** Records for the task follows **
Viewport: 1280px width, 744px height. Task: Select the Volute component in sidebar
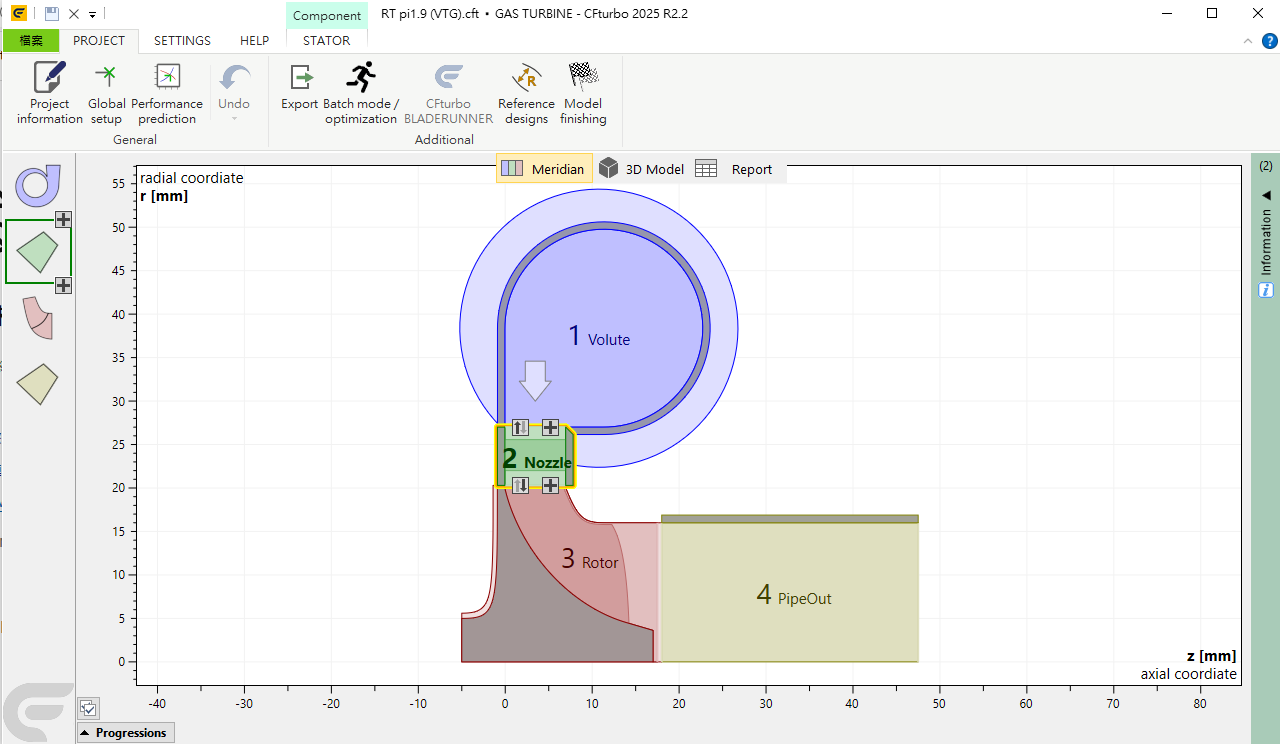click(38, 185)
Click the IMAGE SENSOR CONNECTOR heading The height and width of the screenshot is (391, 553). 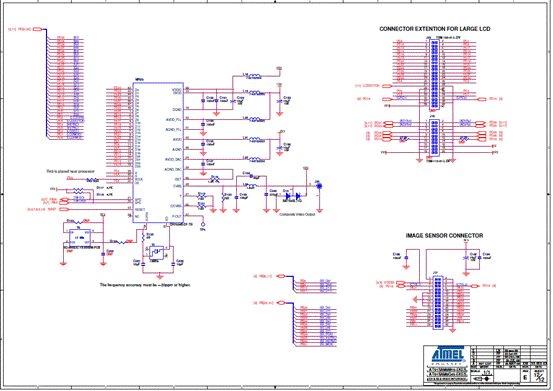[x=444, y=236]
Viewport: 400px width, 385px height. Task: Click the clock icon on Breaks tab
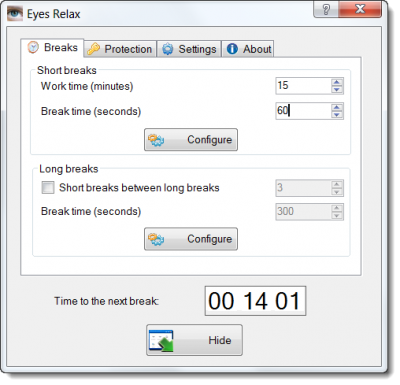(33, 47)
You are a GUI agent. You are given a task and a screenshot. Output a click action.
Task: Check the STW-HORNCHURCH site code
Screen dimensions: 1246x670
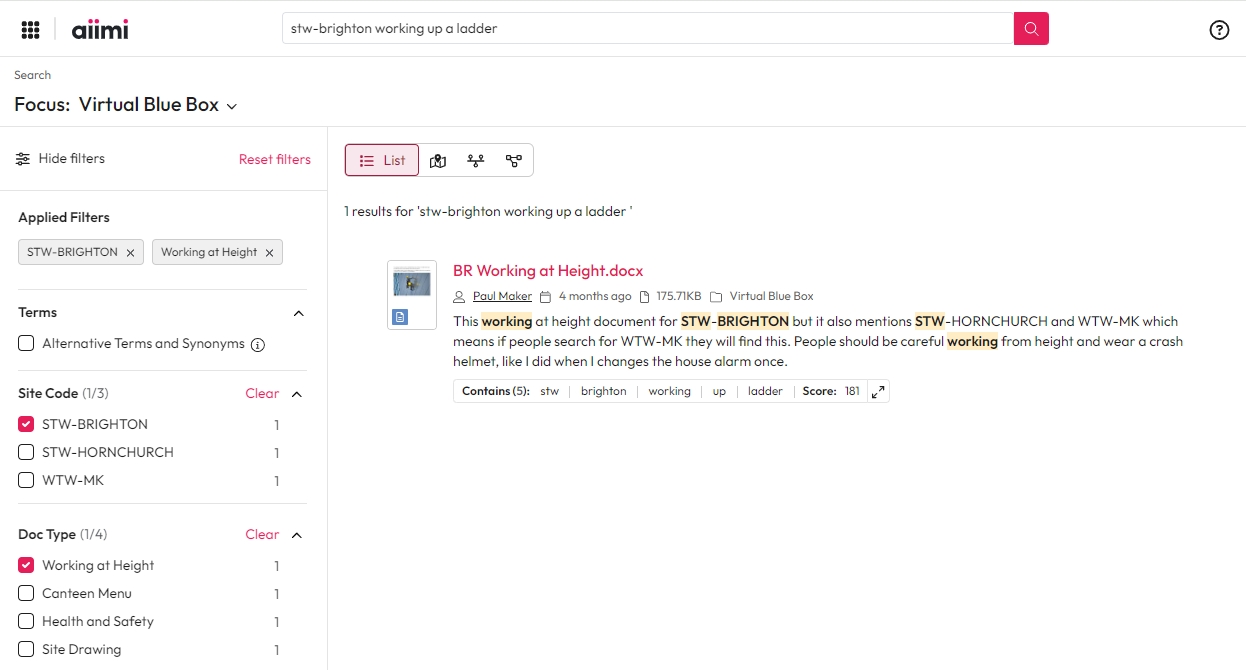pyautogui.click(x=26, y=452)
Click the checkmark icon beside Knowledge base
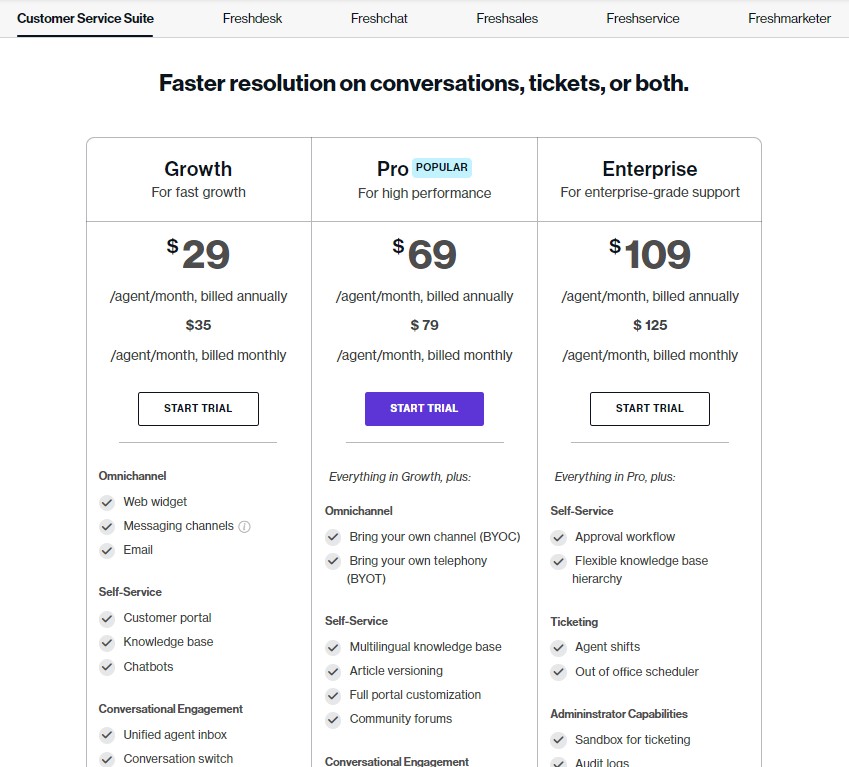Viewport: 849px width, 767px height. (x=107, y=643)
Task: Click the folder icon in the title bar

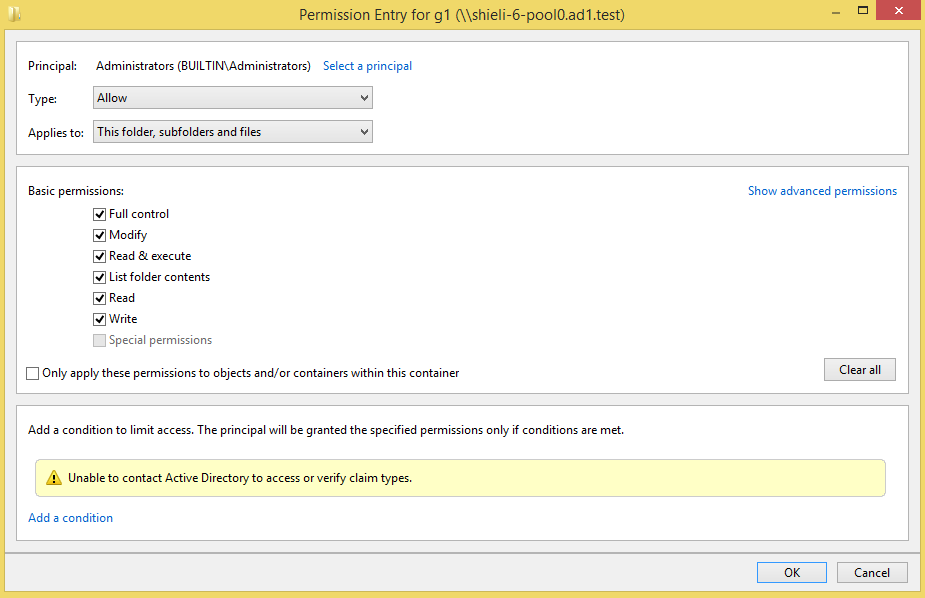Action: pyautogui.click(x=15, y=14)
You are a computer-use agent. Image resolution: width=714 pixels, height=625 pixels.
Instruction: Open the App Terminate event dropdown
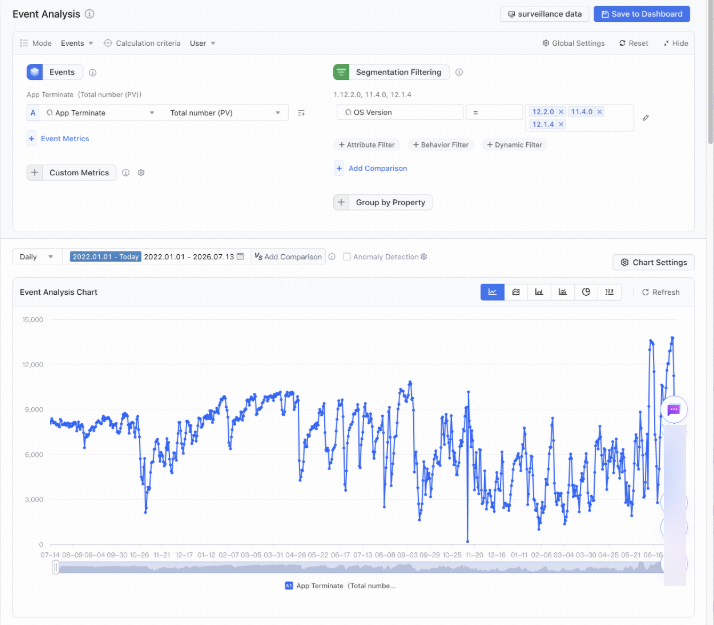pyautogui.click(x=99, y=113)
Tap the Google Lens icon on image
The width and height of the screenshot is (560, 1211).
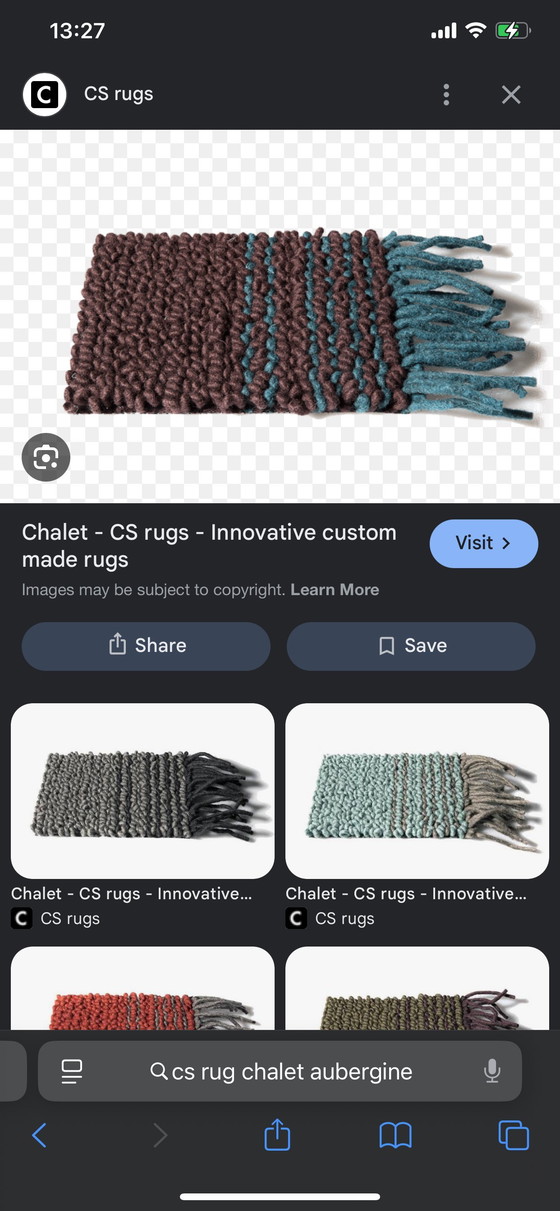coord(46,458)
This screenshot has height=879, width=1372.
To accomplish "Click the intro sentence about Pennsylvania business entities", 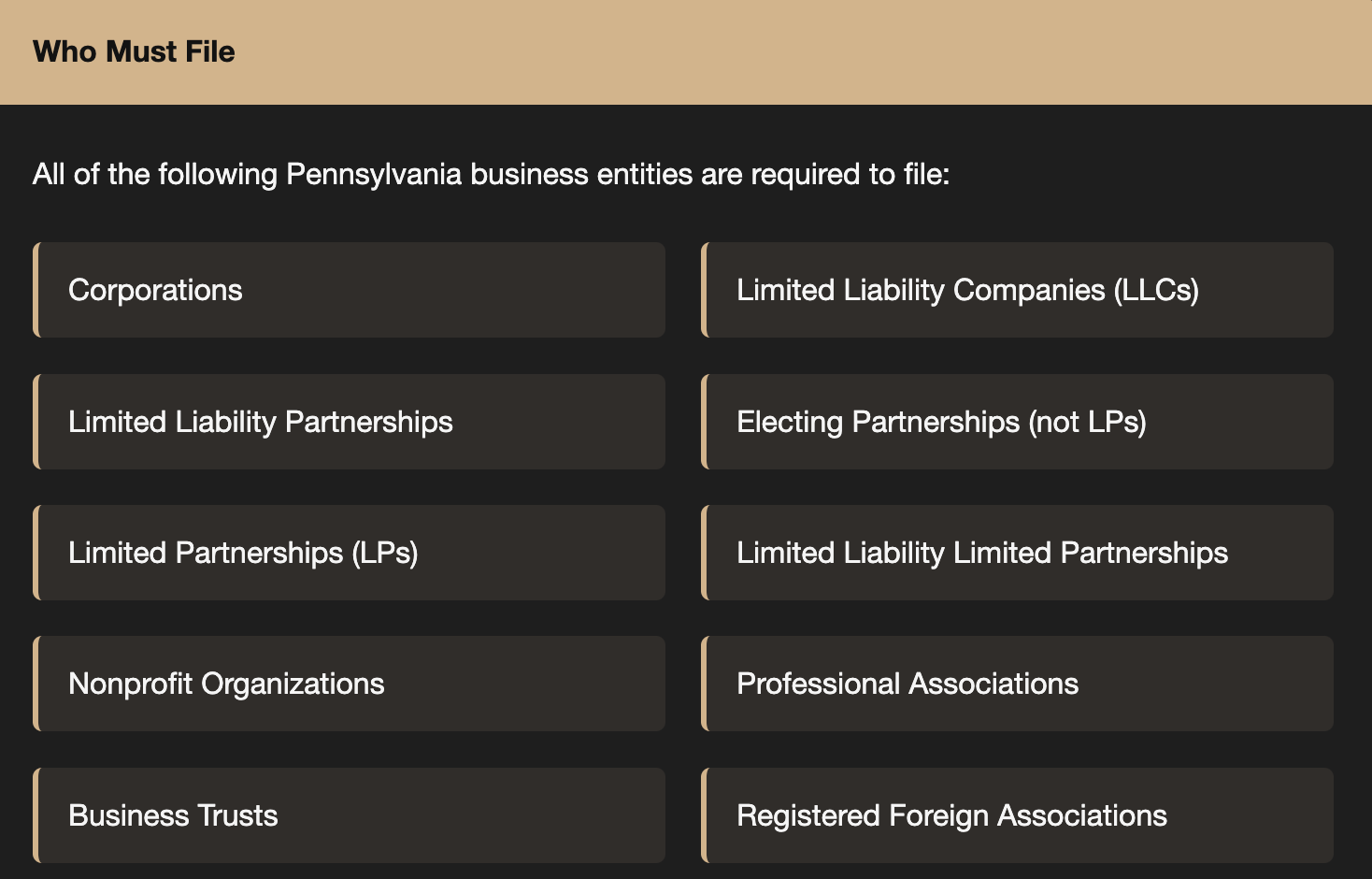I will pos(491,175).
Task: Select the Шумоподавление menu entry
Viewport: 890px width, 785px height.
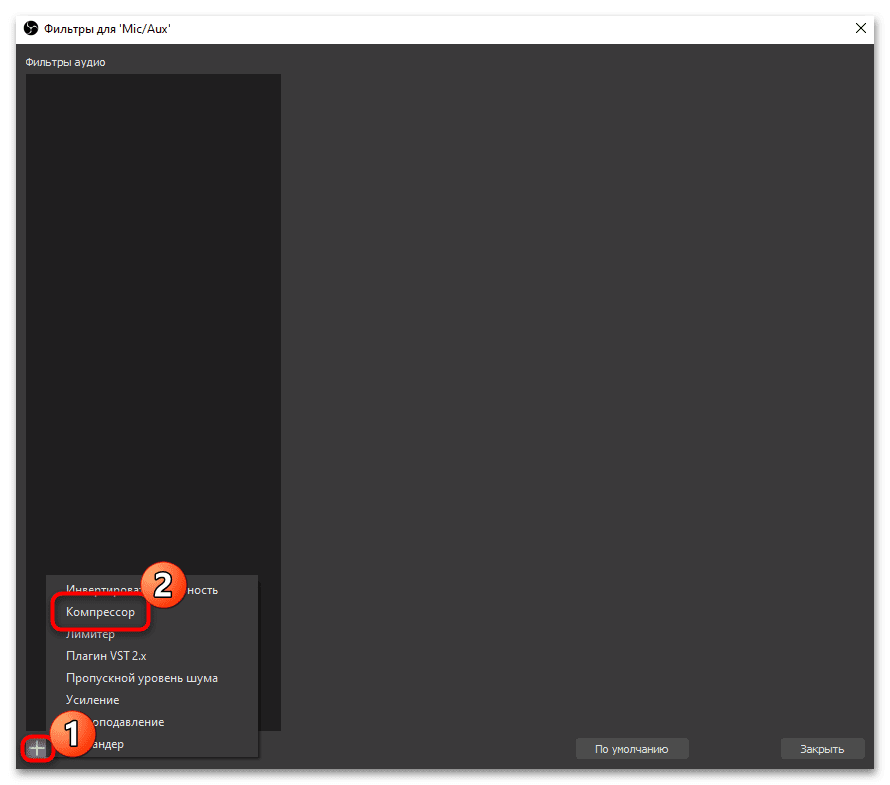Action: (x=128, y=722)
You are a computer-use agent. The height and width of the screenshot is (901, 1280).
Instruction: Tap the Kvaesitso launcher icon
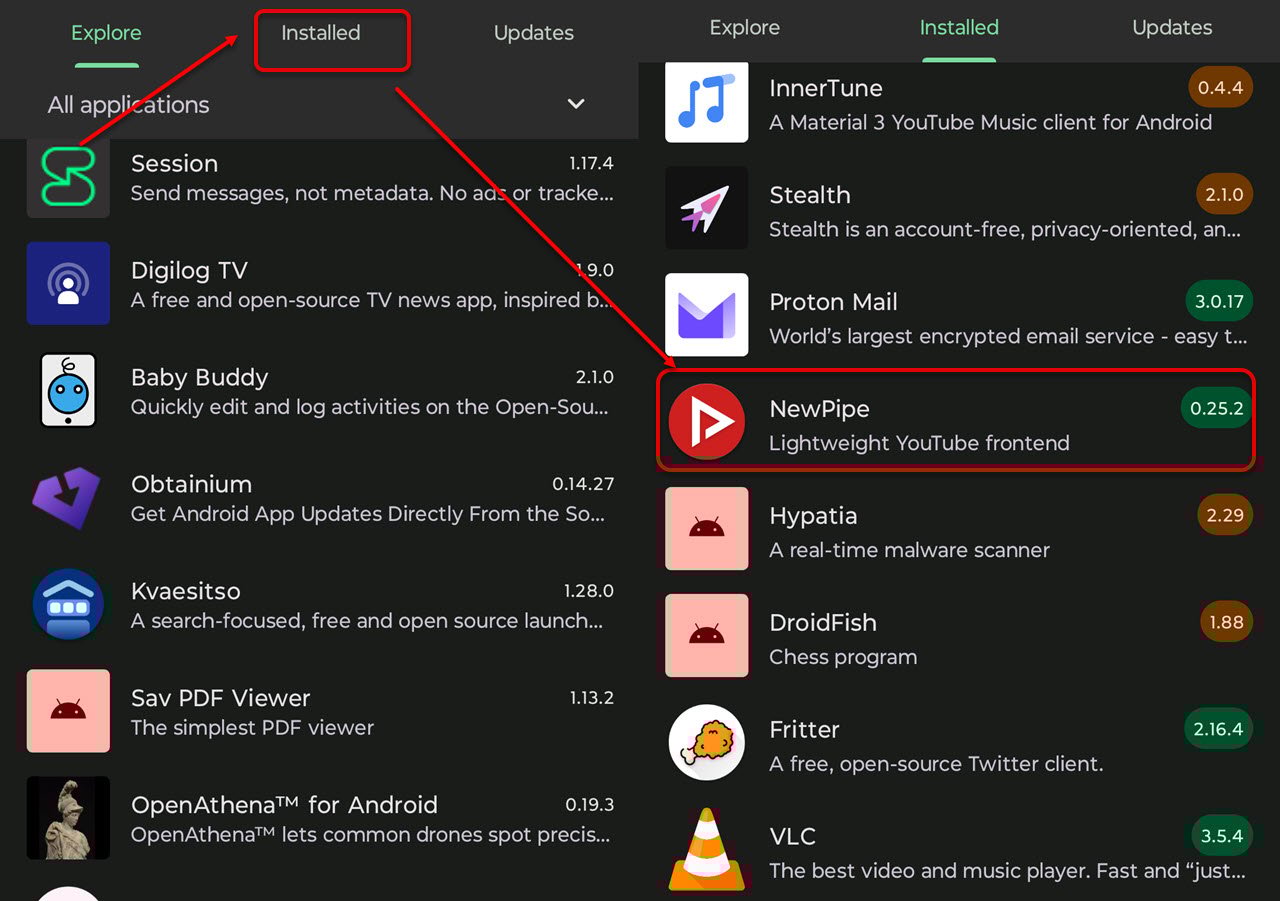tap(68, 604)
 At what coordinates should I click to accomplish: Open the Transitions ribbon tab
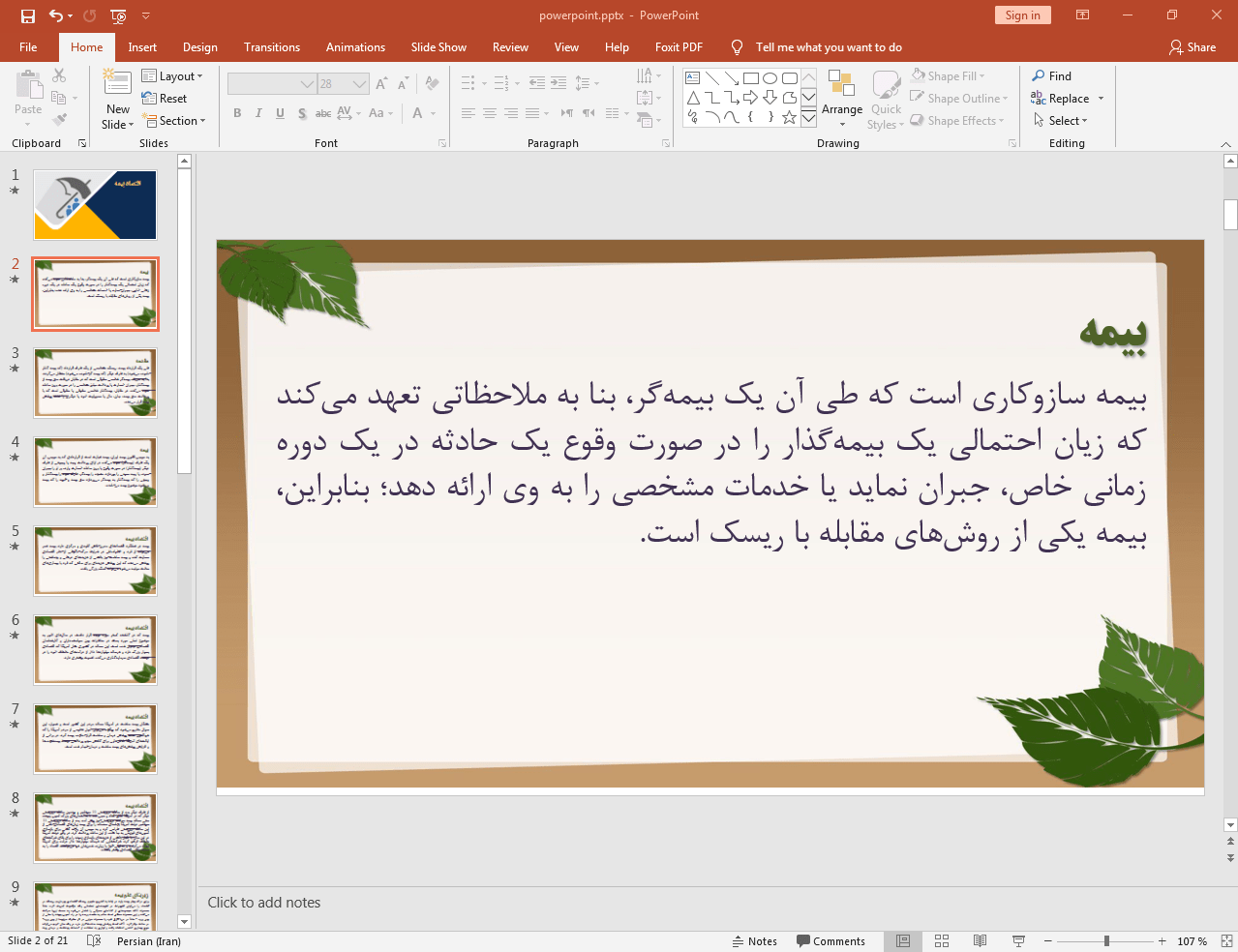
** End of Records for the task **
> [Problem details]
In the records above, find every line that contains the word "agent" and copy it.

> [Written response]
You are a GUI agent. You are given a task and a screenshot. Output a click action.
You are a computer-use agent. Image resolution: width=714 pixels, height=625 pixels.
You are a computer-use agent. The height and width of the screenshot is (901, 1280).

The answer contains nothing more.